I love being a writer. It’s quite possibly the only job in the world where one can be poor enough to qualify for welfare and still able to respond to the question what do you do with an answer that genuinely impresses people. If I weren’t engaged, and didn’t believe in the whole Christian chastity thing, being an author might even get me laid.
One of the only things I don’t love about being a writer is, well, writing. Because writing’s hard. Somehow, every night, when I’m pondering what I will write the next day, my imagination brims with endless possibilities. It’s amazing how great a writer I am at night when I’m not near a computer. At night, I’m Dostoevsky. Then I sit at the computer the next morning and an eerie depression comes over me, one laden with self-doubt and self-hatred and self-stupidity. I never feel so unqualified to be a writer as when I open my computer each day to begin writing. I spend the next half hour fantasizing about being a fireman or a farmer.
It’s at this point when I generally break for coffee.
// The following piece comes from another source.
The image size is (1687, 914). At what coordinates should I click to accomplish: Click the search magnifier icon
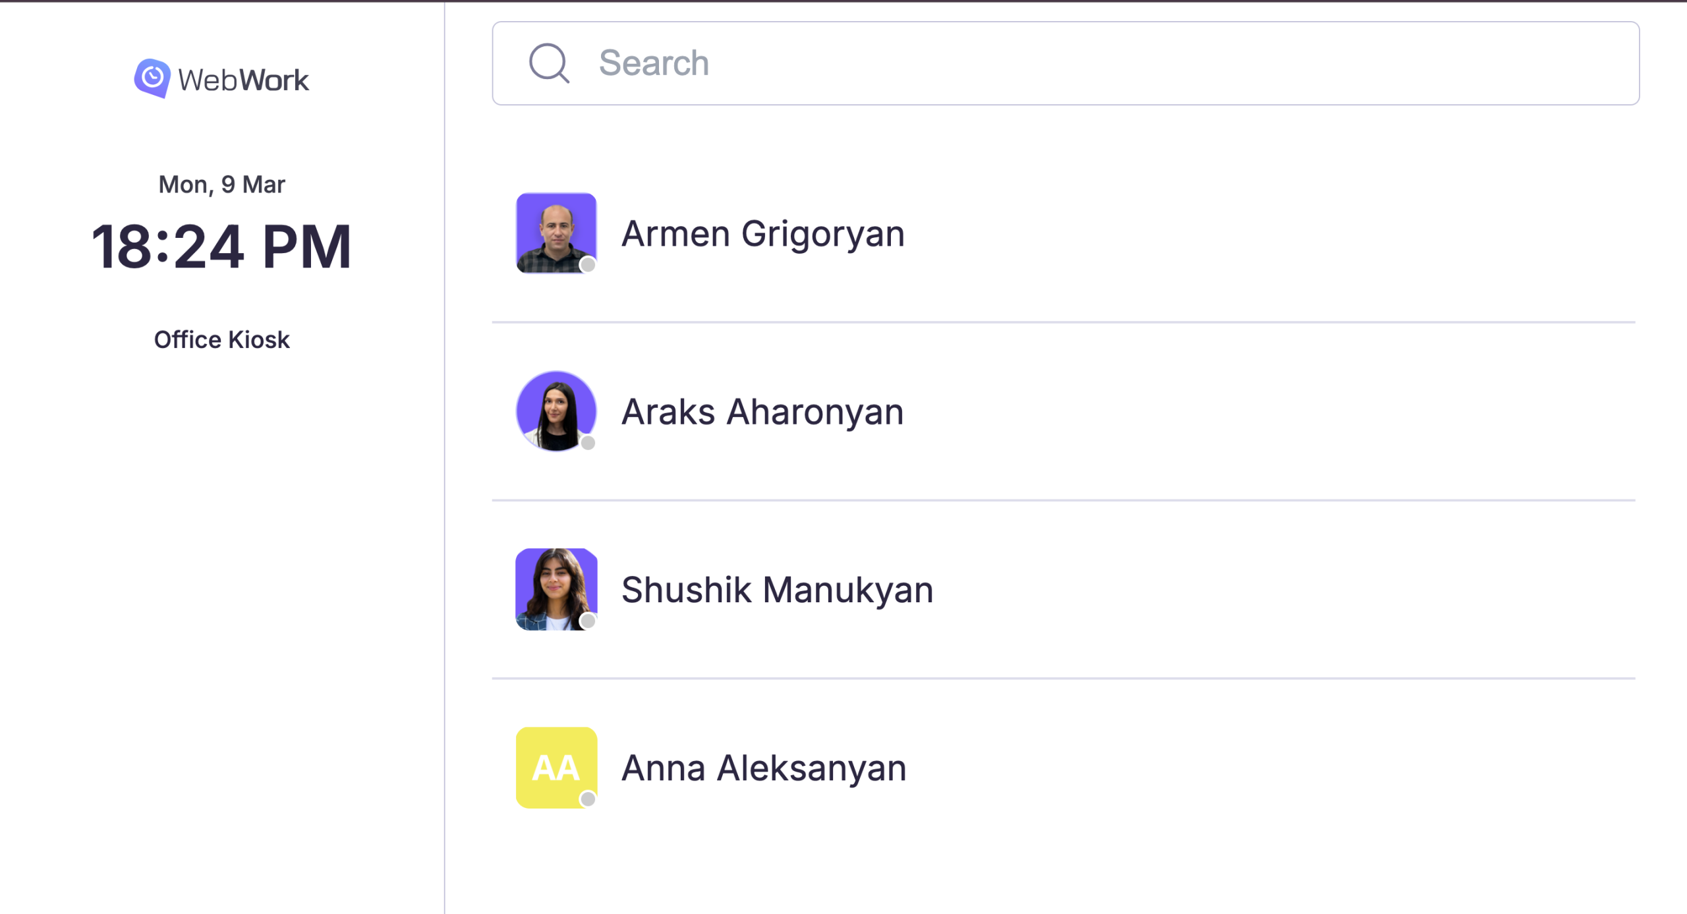548,63
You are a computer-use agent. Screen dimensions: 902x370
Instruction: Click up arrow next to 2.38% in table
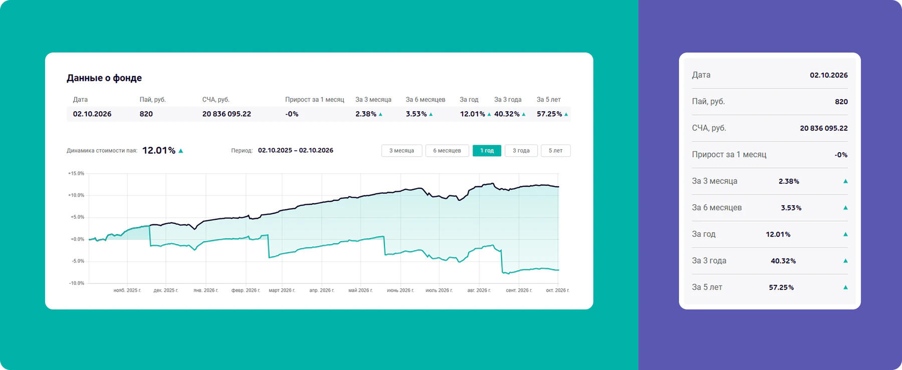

When I finally get back to my desk— which varies from day-to-day, depending on how bored the baristas at Starbucks are of my idle conversation— I force myself to get a little work done. At this point, I remember anew what I dislike second most about being a writer: acknowledging who I really am. You see, I desperately want my life to read something like a Kristofferson ballad even though it has, for the most part, played out like a Britney Spears song. For instance, as a Christian writer, I find myself wishing that I’d found God over a bottle of Jack Daniels, or aboard a southbound freight to Nowheresville, Georgia, or something literary like that. But the truth is, I came to faith one night as a five-year-old when my mommy tucked me into bed. This is both highly depressing and highly problematic for me. Do you have any idea how difficult it is to make a story like that sound sexy?
Meanwhile, I’m supposed to know what my “style” is. Which is such nonsense, because artists are constantly evolving and constantly being influenced by (read: “borrowing from”) one another, but you have to pretend like you’re so confident in your own voice. So the dilemma becomes: what voice do I pretend to be confident in? If I’m reading Anne Lamott, I want to be Anne Lamott. If I’m reading David Sedaris, I want to be David Sedaris. I recently went through a kick where I read and loved both of the actor Ethan Hawke’s novels and suddenly, I wanted to be Ethan Hawke (which, as far as I could tell, meant I wanted to be J.D. Salinger). Now, the root of this particular dilemma, of course, is that I want to be liked by everyone, so I want everyone to think I’m smart, which means I want Anne Lamott’s fans to think I’m deep and I want David Sedaris’s fans to think I’m funny and I want Ethan Hawke’s fans to think that, were she to meet me, Uma Thurman may be interested in popping out my kiddies, too. But you can’t please everyone all the time, which is depressing, because that’s what we writers are ultimately seeking: approval.
Finally, once I’ve had my coffee and remembered who I am and settled on the proper writing style and realized I can’t please everyone (a routine that generally comes together sometime around 11AM or so), I’m ultimately reminded of what I dislike most about being a writer, namely, a Christian writer: how sure I’m supposed to be about everything. And by that I mean how Christians expect their writers to subscribe to very specific ideas and doctrines and theologies, and to then back them up dogmatically. To me, this need for absolute certainty is the single most dangerous problem facing the Christian religion (or, any religion) today.
I guess what I’m getting at is this: each day, after several hours in front of the computer, as my screen finally begins filling with words, I remember something: deep down, when I get past the fear, when I push past the nagging self-doubt, I’m creative. I know who I am. I know what styles work best for me. And I know its okay to write about God without pretending to have all the answers.
The whole thing is an ugly, vicious cycle, and it usually takes me the better part of the day to get beyond my own fear and cynicism, but when I finally do, I remember why I do this in the first place: because I love to write, because I’m pretty good at it, because I want very much to be among those rising voices of compassion in today’s increasingly polemic religious conversation.
And then, of course, there’s also that whole part about having a good answer when people ask me what I do for a living.